1b*) Although Chinese DOES has more hanzi than J has kanji, to be considered fluent in reading and writing, both use around 2000, and when you learn the first 1000 you can understand around 80% of all that is written.

  1. Japanese grammar is just damned hard and the native speakers and professional community are incredibly anal about using the grammar with 100% accuracy (similar to Germans, perhaps?). Additionally, to speak in the honourific, you are almost learning a completely new language.

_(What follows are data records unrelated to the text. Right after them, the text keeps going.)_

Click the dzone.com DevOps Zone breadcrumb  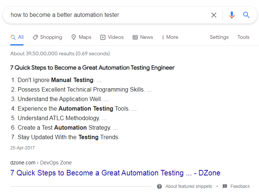tap(41, 163)
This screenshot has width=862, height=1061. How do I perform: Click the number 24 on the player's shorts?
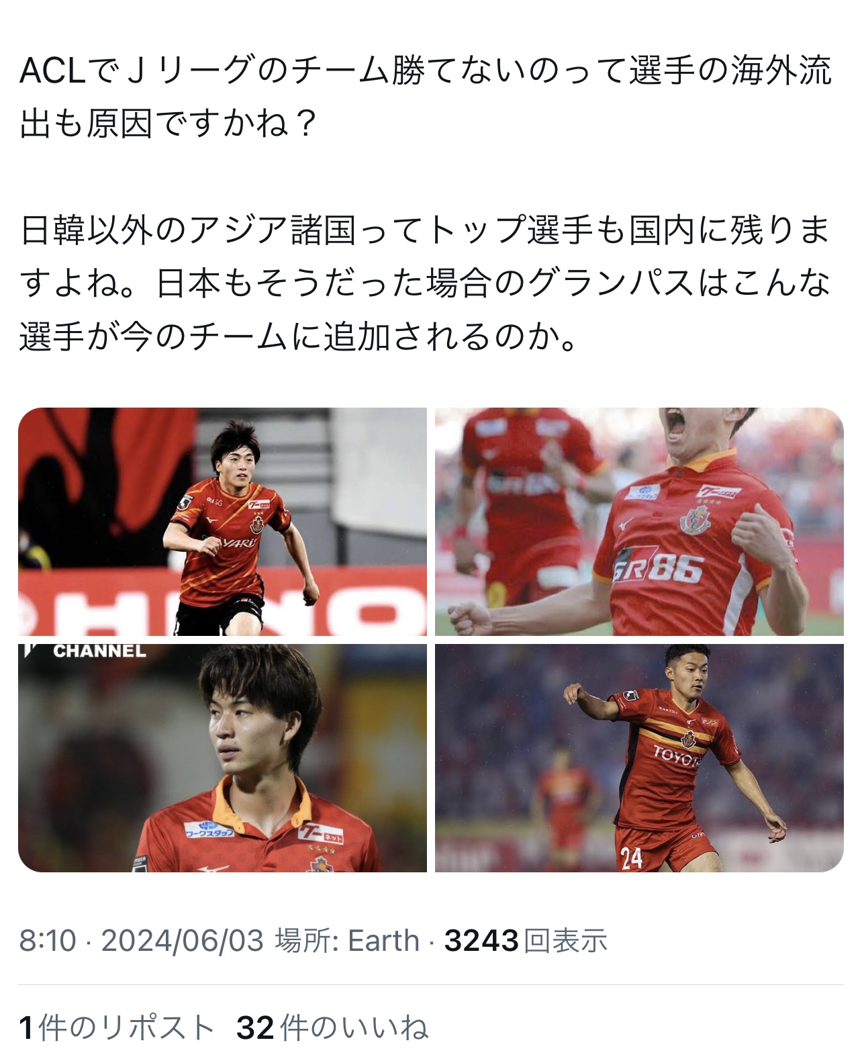(631, 858)
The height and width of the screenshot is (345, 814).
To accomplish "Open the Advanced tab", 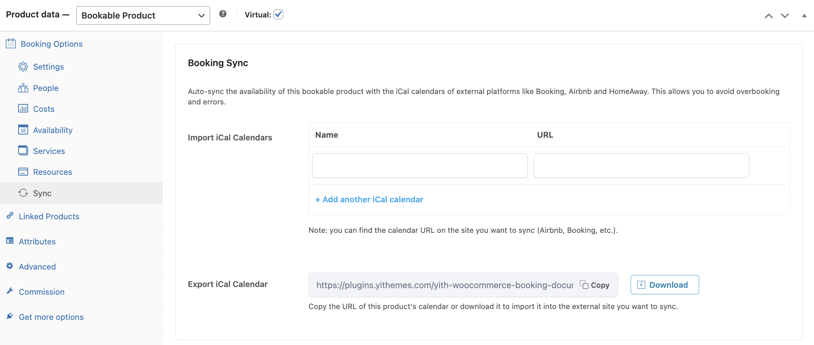I will pyautogui.click(x=37, y=267).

Additionally 2, if you have complete command of the grammatical elements, you are still 100% screwed if you don’t know the proper cultural contexts in which to use specific degrees of politeness (which equate to different conjugations completely).

  2. With Chinese, although it is tonal and that is hard to get your hands around, each word has a clear starting and ending point, whereas in Japanese the monotony and constant tempo of the language make it difficult to know where one word starts and one word begins.

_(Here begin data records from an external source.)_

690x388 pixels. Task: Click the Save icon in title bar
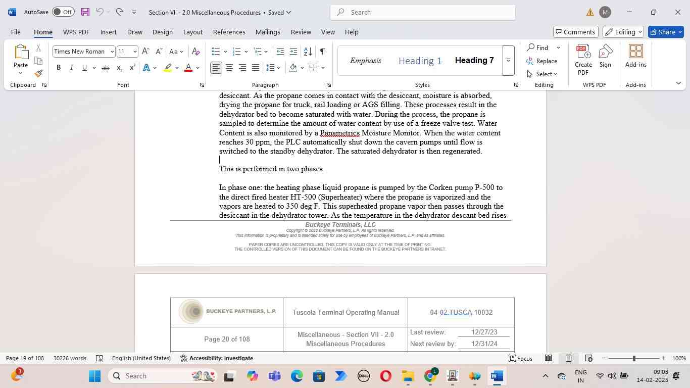point(85,12)
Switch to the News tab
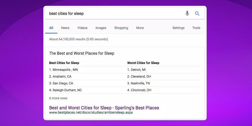The width and height of the screenshot is (252, 126). click(x=65, y=28)
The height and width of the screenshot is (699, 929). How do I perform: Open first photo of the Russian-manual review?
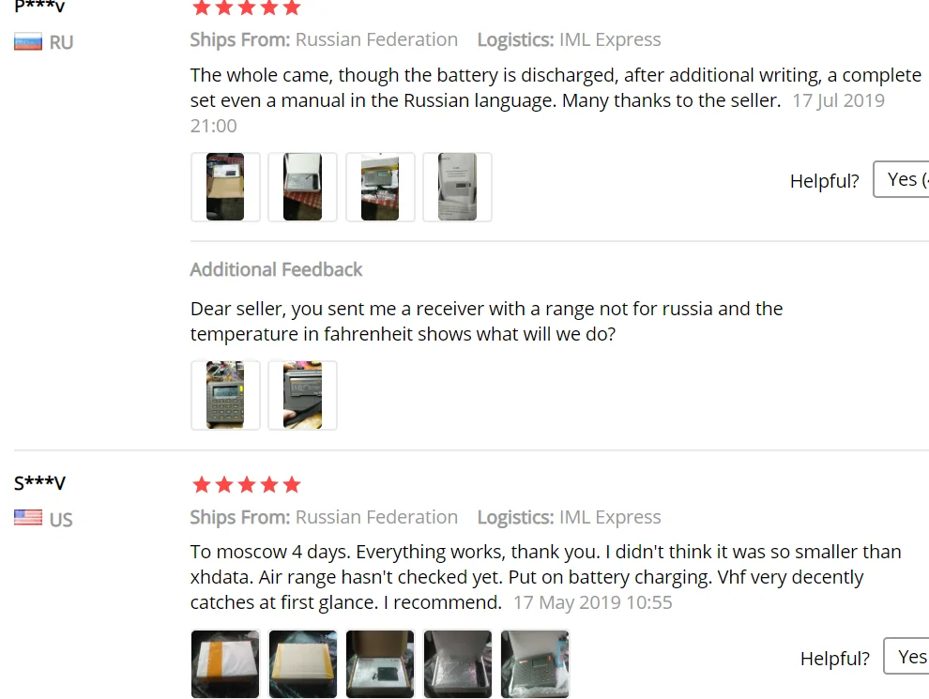(x=225, y=187)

In short, though, there is still an advantage from speaking nearly any Asian language compared to not speaking one, when trying to learn another~ and atleast knowing Chinese going into Japanese, you will generally understand the BASIC meaning of what is written on street signs and kanban~

I think studying any one of Chinese, Japanese, or Korean makes studying one of the others easier. (Still, it’s not like the help you’re going to get with Italian if you’ve already studied Spanish.) If you study in a class of other English-speakers, as I did, you will clearly see that knowing Chinese first is a big help. I could figure out the meaning of short paragraphs while my classmates were still struggling with hiragana. Lots of vocabulary in all three languages is obviously related. I also found having studied Chinese a big help in learning to read Japanese - I may not have known how to pronounce a certain kanji, but I certainly knew what it meant.

[quote=“mrcapitul”]
2) Japanese grammar is just damned hard and the native speakers and professional community are incredibly anal about using the grammar with 100% accuracy (similar to Germans, perhaps?). [/quote]

I like that :sunglasses:
Maybe because I’m German :laughing:

[quote=“Rabidpie”]Yes, that’s what I quickly learned after studying a bit of Japanese. The Chinese language helps just a little bit for the Kanji, but the kanji is used in different ways and different ways to pronounce it, they also use really uncommon kanji that the Chinese have stopped using, and some of the kanji are even written differently! (like black)

THat being said, it is still a tremedous advantage. I can look at something and actually guess some sort of meaning, which for the most part are not too far. I doubt any other student who hadn’t had some base for Chinese characters could do that. I can also easily memorize (or have an easier time memorizing) compound kanji words. It also saved me the hassle of learning a lot of rudimentary words like sun, moon, river, and all the numbers. Lastly, it is very helpful because you know the radicals of each of the characters, and so have a much easier time looking up the kanji if you don’t undersand it.

But yes, it was a really sad day for me when I finally realized that actually knowing Chinese wasn’t going to magically translate into knowing all the kanji of Japanese.

I actually think it is more of an advantage to know English than to know Chinese when studying Japanese. This way, use know the katakana of a lot of things, like “best seller” and a bunch of car parts, and just about the majority of loan-words really.

I think the Chinese characters in Korean follow much more similar useage to their original Chinese form than the japanese kanji do.

Also smithgsj, from my understanding Korean has about 65% sino-Korean words, (30% Native Korean words, 5% loan words) but to be honest whenever I hear Korean and study through the vocab, I only pick out a couple words that sound Chinese, maybe I need to study more Korean to know more![/quote]

are you for real?

i am fluent in both english and chinese.

i can guess the meaning of a passage written in japanese because of the similar chinese words. i cannot for the life of me guess a passage written in korean. not even a single korean word. none of them can be read by a chinese speaker.